Kandra bersedekap dada, "Mau ngapain Lo kesini?" Dia bertanya pada Kartika yang sekarang duduk di ruang tamu rumahnya. Dia baru saja pulang dari latihan basket di sekolahnya. Lelah iya, Capek? Apalagi! Belum hilang keduanya kini dirinya harus merasakan dongkol akan kehadiran gadis ini.
Kartika berdiri, "I-itu Dra, Aku mau minta maaf soal kejadian waktu itu"
Kandra mengarahkan bola matanya ke samping tanda tidak tertarik, "Terus?"
Gadis itu meremas jari-jarinya, "Aku mau... Emm... Aku mau kita balikan lagi, Sumpah aku sayang banget sama kamu" Ungkapnya.

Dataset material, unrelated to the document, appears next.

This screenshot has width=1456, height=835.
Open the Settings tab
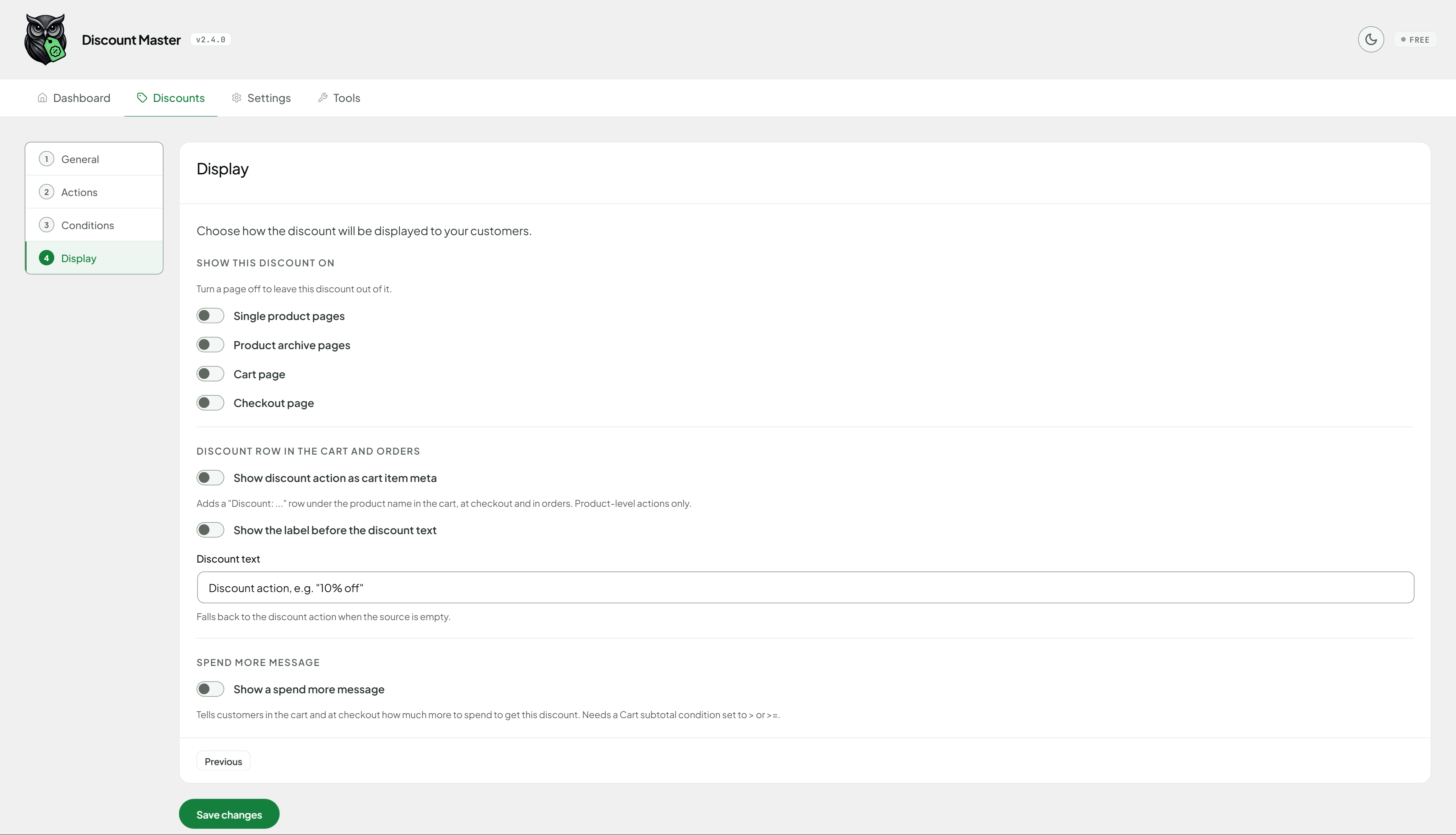tap(261, 97)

Kandra, "Heh! Sayang Lo bilang? Terus yang kemarin gue liat itu apa? Bukti kasih sayang Lo sama gue, Gitu maksud Lo?"
Lawannya menggeleng gusar, "Bukan!Aku beneran masih sayang sama kamu! Akhir-akhir kamu jarang ada waktu buat aku, Kamu kayak gak peduli lagi sama aku, Aku kesepian Dra!" Tukasnya.

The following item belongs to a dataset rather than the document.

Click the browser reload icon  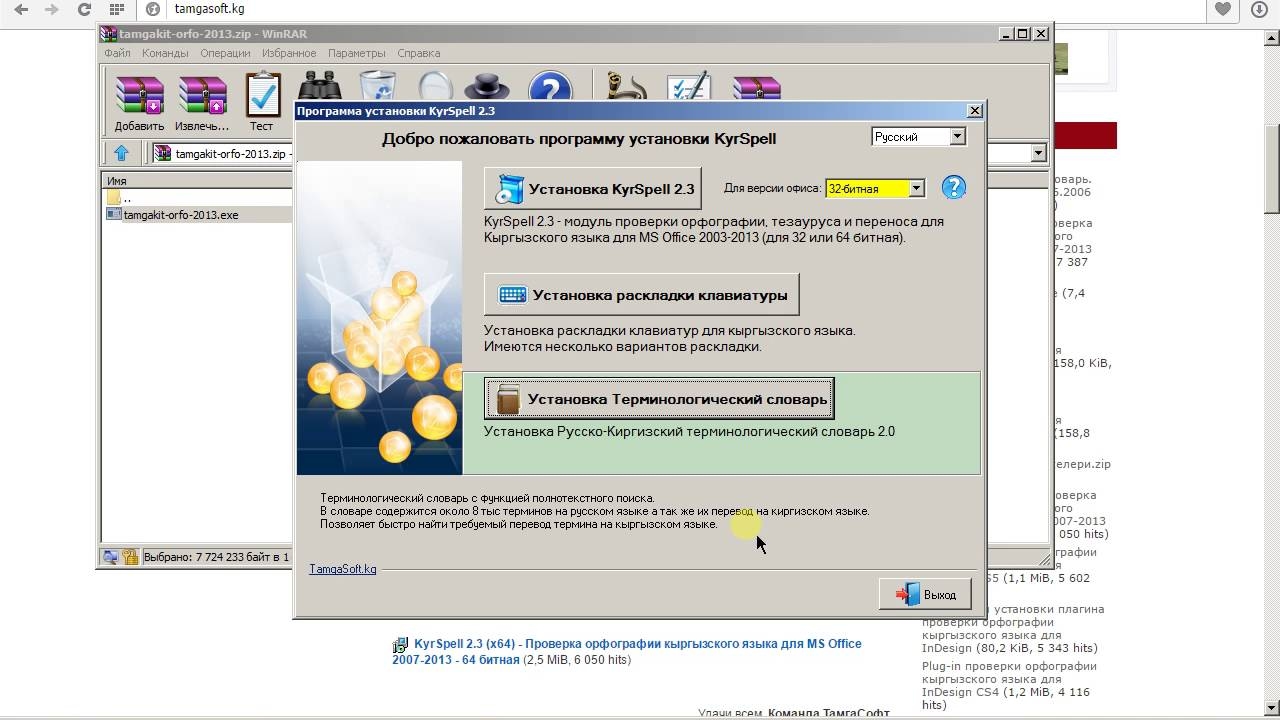pyautogui.click(x=84, y=10)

Mendengar penuturannya, Kandra menunjuk dirinya sendiri, "Gue jarang waktu buat Lo? Apa nggak kebalik namanya? Tau nggak selama 2 Minggu gue rindu pake mati sama Lo!! Sampai-sampai gue nanya ke diri sendiri apa pernah gue buat salah sampe Lo mutusin buat istirahat 2 Minggu tanpa kehadiran gue"
Ia mendengus singkat sebelum melanjutkan, "Dan kemarin gue udah nemuin jawabannya, Lo selingkuh, Iya Lo selingkuh dari gue!! Sampe detik ini tuh gue masih gak nyangka, Dan kenapa harus Arifin hah!? Jawab gue Tik! Kenapa harus sama adiknya si pelakor itu yang Lo jadiin selingkuhan!?" Ia memberang.
Tubuh Kartika gemetaran, Remaja itu menangis, "Ma-maaf Dra, Aku khilaf"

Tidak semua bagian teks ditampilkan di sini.